3. Pick the specified restriction enzymes chosen to cut the sequence by checking the checkbox next to the name of the enzyme;

4. Click “Digest” at the bottom of the screen;

5. You should see the graph indicating the restriction sites of those selected restriction enzyme.

Codon Optimization Tool

Codon optimization tool is an online tool developed by IDT, a biotechnology company. It helps the user to optimize the sequence by replacing some codons using DNA’s degenerate property. This helps increase the protein expression and avoid restriction sites in the coding sequence.

The tool can be found here: http://sg.idtdna.com/CodonOpt. Following is a step-by-step guide to using the tool:

1. Choose the organism. This affects the optimization result as every organism’s protein expression process may vary a bit;

2. Paste the designed sequence into the textarea;

3. Click “Optimize”.

ORF Finder

An ORF Finder allows you to find all possible Open reading frame (ORF) within a given sequence. An ORF is part of a reading frame that has the ability to be translated, which spans from the start codon (ATG) to a stop codon (UAA, UAG or UGA). By finding the ORF, the sequence to be expressed can be predicted.

Link: https://www.ncbi.nlm.nih.gov/orffinder/ (NCBI)

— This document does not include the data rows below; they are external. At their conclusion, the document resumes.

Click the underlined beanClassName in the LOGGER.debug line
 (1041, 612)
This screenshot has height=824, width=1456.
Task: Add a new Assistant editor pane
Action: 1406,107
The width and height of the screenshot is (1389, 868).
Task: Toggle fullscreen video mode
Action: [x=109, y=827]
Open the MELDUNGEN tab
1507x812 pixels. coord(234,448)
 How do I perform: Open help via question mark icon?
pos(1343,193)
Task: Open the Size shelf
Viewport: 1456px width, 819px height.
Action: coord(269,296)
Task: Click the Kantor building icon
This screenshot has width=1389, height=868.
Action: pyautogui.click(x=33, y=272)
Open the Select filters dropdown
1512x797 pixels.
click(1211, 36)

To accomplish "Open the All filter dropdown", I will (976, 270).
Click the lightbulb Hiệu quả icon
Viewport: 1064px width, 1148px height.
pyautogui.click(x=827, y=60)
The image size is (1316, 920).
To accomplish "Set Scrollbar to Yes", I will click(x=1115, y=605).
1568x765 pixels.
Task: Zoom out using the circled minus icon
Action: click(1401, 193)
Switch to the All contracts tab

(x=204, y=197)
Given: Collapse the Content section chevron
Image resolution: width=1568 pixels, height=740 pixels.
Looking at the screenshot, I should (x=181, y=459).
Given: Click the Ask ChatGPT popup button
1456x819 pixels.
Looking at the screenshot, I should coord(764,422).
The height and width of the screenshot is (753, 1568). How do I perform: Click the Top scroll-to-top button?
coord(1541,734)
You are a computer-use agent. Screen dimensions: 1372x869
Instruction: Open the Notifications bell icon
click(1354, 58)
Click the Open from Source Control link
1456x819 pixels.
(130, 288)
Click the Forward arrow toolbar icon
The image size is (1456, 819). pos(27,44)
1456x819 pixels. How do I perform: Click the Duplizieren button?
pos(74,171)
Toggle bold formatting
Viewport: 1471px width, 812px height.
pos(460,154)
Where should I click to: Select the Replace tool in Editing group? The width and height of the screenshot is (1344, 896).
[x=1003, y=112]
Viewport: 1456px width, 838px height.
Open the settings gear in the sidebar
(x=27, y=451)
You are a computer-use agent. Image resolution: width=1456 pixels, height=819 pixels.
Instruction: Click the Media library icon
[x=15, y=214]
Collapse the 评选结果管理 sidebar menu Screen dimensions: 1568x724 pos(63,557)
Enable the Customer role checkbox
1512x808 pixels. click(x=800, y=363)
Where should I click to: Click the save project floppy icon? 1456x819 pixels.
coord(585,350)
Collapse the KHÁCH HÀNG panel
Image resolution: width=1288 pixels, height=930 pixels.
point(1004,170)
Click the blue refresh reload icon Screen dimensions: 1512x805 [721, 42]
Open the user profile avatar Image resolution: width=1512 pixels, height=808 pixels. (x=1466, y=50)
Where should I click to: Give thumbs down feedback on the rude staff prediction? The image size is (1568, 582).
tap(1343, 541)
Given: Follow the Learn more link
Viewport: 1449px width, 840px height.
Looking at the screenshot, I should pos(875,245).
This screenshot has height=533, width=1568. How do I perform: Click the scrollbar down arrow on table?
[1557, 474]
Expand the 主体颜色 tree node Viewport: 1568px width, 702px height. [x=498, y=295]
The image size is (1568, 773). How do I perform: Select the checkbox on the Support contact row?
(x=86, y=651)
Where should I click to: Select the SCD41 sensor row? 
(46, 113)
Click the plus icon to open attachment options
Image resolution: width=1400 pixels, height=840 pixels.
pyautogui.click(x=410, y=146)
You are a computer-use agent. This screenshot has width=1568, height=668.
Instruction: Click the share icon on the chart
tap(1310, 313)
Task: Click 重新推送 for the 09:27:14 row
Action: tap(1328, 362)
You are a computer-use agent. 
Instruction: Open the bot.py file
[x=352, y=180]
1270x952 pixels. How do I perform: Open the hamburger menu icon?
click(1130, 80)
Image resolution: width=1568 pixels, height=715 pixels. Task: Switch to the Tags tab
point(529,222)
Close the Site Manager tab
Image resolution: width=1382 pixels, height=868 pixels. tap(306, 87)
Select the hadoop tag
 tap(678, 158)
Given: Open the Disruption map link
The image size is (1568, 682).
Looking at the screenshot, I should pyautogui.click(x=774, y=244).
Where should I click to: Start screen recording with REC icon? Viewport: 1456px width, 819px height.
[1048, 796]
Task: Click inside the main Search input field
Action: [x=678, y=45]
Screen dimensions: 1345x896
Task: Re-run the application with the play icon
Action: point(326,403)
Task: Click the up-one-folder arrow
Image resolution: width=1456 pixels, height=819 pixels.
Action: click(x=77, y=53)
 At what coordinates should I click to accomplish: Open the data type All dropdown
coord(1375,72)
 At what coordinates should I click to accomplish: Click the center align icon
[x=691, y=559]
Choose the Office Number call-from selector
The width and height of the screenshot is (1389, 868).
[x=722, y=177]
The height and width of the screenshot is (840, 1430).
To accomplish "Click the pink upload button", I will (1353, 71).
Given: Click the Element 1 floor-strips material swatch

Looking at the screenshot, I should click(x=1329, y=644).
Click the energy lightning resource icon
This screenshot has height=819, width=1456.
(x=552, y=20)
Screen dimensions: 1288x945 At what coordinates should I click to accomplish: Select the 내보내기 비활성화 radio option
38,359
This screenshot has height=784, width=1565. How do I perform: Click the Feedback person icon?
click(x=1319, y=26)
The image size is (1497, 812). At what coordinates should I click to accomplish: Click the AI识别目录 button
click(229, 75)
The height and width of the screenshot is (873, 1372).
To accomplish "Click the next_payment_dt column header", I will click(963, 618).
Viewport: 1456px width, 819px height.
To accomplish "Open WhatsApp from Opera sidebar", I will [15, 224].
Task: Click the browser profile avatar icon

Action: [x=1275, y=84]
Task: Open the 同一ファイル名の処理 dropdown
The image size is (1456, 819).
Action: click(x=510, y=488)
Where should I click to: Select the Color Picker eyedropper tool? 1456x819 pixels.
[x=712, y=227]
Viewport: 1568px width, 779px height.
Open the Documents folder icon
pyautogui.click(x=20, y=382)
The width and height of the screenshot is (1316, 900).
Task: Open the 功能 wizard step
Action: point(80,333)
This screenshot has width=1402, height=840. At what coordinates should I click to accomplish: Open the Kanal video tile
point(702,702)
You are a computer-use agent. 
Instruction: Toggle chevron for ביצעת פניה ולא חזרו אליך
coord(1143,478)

1. Enter the sequence in the textbox.

2. Enter the bp of sequence that you wished to analyze. If you wish to analyze the entire sequence, just leave it blank.

3. Choose the Minimal ORF length (the minimum length of each ORF that is being searched) please choose the 30bp

4. Choose the origin of the sequence. You should check with this table to see which one category the gene originated from (link: https://www.ncbi...tgencodes)

5. For the start codon of the ORF, please choose ATG (the first option)

6. For the nested ORFs, please do not tick the box

7. Click submit

8. Results will be shown in the graph and the table.

(SAMPLE SEQUENCE)

BLAST

The Basic Local Alignment Search Tool (BLAST) is a powerful tool in comparing the query sequence(primary sequences eg.DNA and Amino acid sequence) to the NCBI database of sequence and identifies origin of the sequence according to its resemblance to the database. It provides a rapid way with an acceptable degree of accuracy to align sequences and identifies it, when comparing to other similar programs. It also helps the user to identify the originating organism of the sample, and thus helps with determining the phylogenetic relationship of 2 organisms.Link:https://blast.ncbi.nlm.nih.gov/Blast.cgi

There are various functions in the BLAST to allow for aligning different type of primary sequence(DNA or Amino acids). The most common types to be used is Nucleotide-nucleotide BLAST (blastn) and Protein-protein BLAST (blastp), which aligns DNA to DNA sequences and Amino Acid to Amino Acid sequence respectively. If you want to know more about BLAST, you can read this document for a more in depth guide on how to use BLAST (Link:ftp.ncbi.nlm.nih.gov/pub/factsheets/HowTo_BLASTGuide.pdf)


SnapGene

Snap gene is a collection of everyday molecular biology tools and viewers that is extremely useful to plan, visualize, and document on various cloning and PCR manipulation. One of the most used free function provided by snapgene is the snapgene viewer, which helps visualize, create, annotate, and share richly annotated DNA sequence files up to 1 Gb in length. It can be download for free straight from their website at:

http://www.snapgene.com/products/snapgene_viewer/

After you downloaded it, you can input any linearized or circular DNA sequence to it, and all possible restriction enzyme sites, possible genes and primers site will be identified. Editing and viewing the bp by bp is also possible with this application. Even translation ORF can be obtain through this viewer, making it a great software for handling routine molecular biology work.

UCCKE iGEM Tools

UCCKE iGEM Tools is an online tool developed by UCCKE Biology Research Team. The tool can be accessed here: https://ucckeigem.org/tools/. The current version provides 3 main functions, which are sequence formatting, comparing and analyzing.

The “Sequence formatting tool” will modify the sequence to a specific format: all caps, no space, no new lines etc.

The “Sequence comparing tool” will compare two user-inputted sequences and output a color-coded changes summary.

The “Sequence analyzing tool” will count the number of different nucleotides with some other analyzing functions.